Thursday, February 24, 2011

Chocolate's Real Meaning

Director Lasse Hallstrom’s film Chocolat is filled with metaphor. The largest metaphor that Hallstrom gives is chocolate. It is a metaphor for freedom and happiness. The people in the town that give in to their primeval desire to indulge in chocolate are happy and these people are not held down by the strict codes of society. There is a drawback though. The town is controlled by a man that lives a strict pious life. He publically shuns the people that eat chocolate and denounces the chocolatier during Sunday Chapel. The characters in the movie constantly have changing opinions of chocolate, but while characters like chocolate they are consistently happier and live life in an opener way.

At the start of the film, Vianne and Anouk walk into a seemingly abandoned, small French town. The town is small, but it is in no way deserted. All of the townsfolk are attending mass at the local church. The patisserie that they rent is owned by one of the few people in the town that does not attend church. Armande and Vianne meeting is the key element involved in the metamorphosis of the town. The entire town, sparing Armande and Vianne, live pious lifestyles with strict moral and ethical standards. They separate paths while Vianne secretly renovates the patisserie into a chocolatier. Her store immediately causes a ruckus in the town. People do not know how to respond to a chocolatier opening during the Lenten season. Most people shun the shop, but overtime the pious attitude of the village erodes. People begin to forget their Lenten vows and eat chocolate. This group of people forgets the strict rules of society and grows happier. Chocolate is not happiness to these villagers, but it is an escape from the limits that the church places on them.

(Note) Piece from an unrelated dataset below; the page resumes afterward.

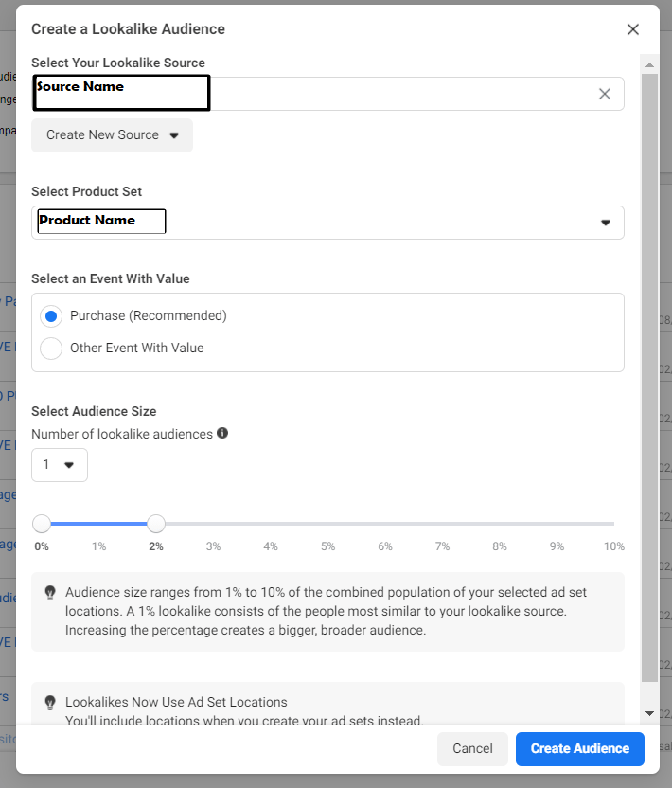672x788 pixels.
Task: Click the 0% slider handle
Action: click(42, 524)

As the film progresses, a woman named Josephine runs away from her abusive husband Paul. She does not know where to go, but knows that Vianne is welcome and open to everyone. Vianne gives Josephine a new job and life that revolves around chocolate. This resurrection is not freedom from the church, but it is freedom from her abusive husband. Vianne and Josephine continue to live in and manage the shop together. After some amount of time progresses, Josephine’s old husband comes to her and tells her that he is a changed man. She refuses to leave with him. Chocolate has brought a new happiness to Josephine. It gave her a rebirth. It fixed her stuttering behavior. It destroyed her kleptomaniac personality.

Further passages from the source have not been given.